Nach positiven Reaktionen aus der Union auf das überarbeitete rot-grüne Finanzierungskonzept für die Senkung der Unternehmenssteuern drückt Finanzminister Hans Eichel aufs Tempo.

HB BERLIN. Der Minister sagte am Freitag in der Bundestagsdebatte, er wolle endlich wissen, welche Position die Union einnehme und wer das Verhandlungsmandat habe. Zuvor hatte ein Sprecher des Finanzministeriums erklärt, er hoffe, dass noch vor der Sommerpause der Gesetzgebungsprozess abgeschlossen werden könne.

Eichel und sein Sprecher bezogen sich auf Äußerungen von CSU-Chef Edmund Stoiber, der das "Einlenken der Regierung" im Steuerstreit begrüßt hatte. Wenn die Regierung nun ein solides Finanzierungskonzept vorlege, könnten die Vereinbarungen zu Steuersenkungen für Firmen zügig verwirklicht werden. Die Bundesregierung hatte ihr Konzept angesichts heftiger Bedenken vor allem der Union geändert. Sie will den entsprechenden Gesetzentwurf bereits am 4. Mai im Kabinett verabschieden.

Positive Effekte werden nun weitaus zurückhaltender eingeschätzt

In dem überarbeiteten Entwurf wurde die ursprünglich geplante Erhöhung der Gewerbesteuerumlage zu Lasten der Kommunen gestrichen. Eichel räumte ein, dass ihm dies "sehr schwer gefallen" sei. Schließlich seien die Kommunen die einzigen Gewinner der Steuersenkung.Außerdem geht die Regierung nun nach gemeinsamen Berechnungen mit den Ländern Bayern und Nordrhein-Westfalen davon aus, dass die Senkung des Körperschaftssteuersatzes von 25 auf 19 % und Entlastungen bei der Gewerbesteuer nicht 6,2 Mrd. Euro kosten werden, sondern rund eine Milliarde Euro weniger.
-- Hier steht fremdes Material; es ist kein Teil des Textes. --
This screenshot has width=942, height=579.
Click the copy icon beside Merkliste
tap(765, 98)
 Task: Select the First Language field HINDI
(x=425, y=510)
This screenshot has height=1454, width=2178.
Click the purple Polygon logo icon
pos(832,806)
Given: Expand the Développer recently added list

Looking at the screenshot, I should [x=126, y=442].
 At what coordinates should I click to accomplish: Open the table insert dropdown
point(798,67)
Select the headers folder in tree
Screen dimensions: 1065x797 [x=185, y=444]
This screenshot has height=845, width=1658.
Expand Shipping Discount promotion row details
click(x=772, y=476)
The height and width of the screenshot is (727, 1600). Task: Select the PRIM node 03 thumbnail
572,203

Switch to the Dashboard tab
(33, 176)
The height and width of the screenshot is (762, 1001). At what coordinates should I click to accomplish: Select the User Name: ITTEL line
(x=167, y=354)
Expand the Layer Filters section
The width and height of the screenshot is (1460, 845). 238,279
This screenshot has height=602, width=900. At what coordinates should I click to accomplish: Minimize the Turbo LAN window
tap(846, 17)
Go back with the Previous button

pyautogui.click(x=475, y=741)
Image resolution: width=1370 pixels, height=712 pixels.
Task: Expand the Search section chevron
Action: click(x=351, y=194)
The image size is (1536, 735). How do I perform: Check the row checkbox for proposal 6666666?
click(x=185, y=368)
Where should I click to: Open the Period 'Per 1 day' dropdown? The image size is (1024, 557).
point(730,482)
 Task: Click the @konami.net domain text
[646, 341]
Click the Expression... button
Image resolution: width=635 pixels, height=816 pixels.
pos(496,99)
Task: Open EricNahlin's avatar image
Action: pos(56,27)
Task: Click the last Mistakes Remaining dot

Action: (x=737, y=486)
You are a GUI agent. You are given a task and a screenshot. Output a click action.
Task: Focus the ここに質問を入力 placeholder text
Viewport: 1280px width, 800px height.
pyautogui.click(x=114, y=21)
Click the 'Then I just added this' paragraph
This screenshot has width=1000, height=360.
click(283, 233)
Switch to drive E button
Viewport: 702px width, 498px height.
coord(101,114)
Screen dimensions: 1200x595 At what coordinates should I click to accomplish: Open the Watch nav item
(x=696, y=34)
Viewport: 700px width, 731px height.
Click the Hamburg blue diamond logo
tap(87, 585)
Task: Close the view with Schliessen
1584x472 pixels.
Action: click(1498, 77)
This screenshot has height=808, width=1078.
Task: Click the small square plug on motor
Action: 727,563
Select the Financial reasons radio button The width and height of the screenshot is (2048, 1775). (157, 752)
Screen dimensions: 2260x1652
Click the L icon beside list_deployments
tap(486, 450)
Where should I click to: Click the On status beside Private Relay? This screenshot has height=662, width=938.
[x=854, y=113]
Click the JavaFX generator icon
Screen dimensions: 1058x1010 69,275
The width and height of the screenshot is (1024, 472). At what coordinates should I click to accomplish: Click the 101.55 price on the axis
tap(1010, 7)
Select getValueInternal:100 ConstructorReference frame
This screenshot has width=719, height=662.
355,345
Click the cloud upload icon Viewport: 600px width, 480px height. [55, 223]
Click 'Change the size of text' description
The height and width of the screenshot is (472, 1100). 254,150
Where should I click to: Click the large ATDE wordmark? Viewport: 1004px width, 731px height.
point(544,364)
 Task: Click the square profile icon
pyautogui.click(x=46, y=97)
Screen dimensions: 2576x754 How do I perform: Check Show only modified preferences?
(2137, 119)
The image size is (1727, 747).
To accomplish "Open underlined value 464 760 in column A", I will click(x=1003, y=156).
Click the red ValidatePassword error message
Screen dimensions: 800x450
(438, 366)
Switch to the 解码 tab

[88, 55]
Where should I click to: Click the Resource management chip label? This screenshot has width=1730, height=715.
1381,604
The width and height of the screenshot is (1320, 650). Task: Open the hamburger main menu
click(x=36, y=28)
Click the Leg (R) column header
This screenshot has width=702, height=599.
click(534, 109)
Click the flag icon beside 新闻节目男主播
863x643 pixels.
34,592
Das Bundesfinanzministerium kalkuliert in dem überarbeiteten Entwurf zudem die erwarteten positiven Effekte der Steuersenkung deutlich vorsichtiger: Rechnete man zunächst damit, dass gut drei Mrd. Euro der Kosten dadurch finanziert werden können, dass Unternehmen wieder verstärkt Gewinne in Deutschland versteuern, geht man nun von nur zwei Mrd. Euro aus. Darüber hinaus strich die Regierung aus ihrem Finanzierungskonzept die Pläne für einen höheren Bundesanteil an der Gewerbesteuer.

Eichel: Zu Streichung der Erbschaftssteuer bei Betriebsübergang bereit

Zum Thema Erbschaftssteuer sagte Eichel, er sei bereit, die Steuer für Personengesellschaften bei einem Betriebsübergang zu verringern oder sogar ganz zu streichen. Dazu müsse sich die Union aber auf einen gemeinsamen Vorschlag einigen und außerdem ein solides Konzept zur Gegenfinanzierung vorlegen.

Bundesregierung und Union hatten auf dem so genannten Job-Gipfel am 17. März die Senkung der Unternehmenssteuern verabredet, um die Firmen zu entlasten und dadurch mehr Anreize für die Sicherung und Schaffung von Arbeitsplätzen zu geben.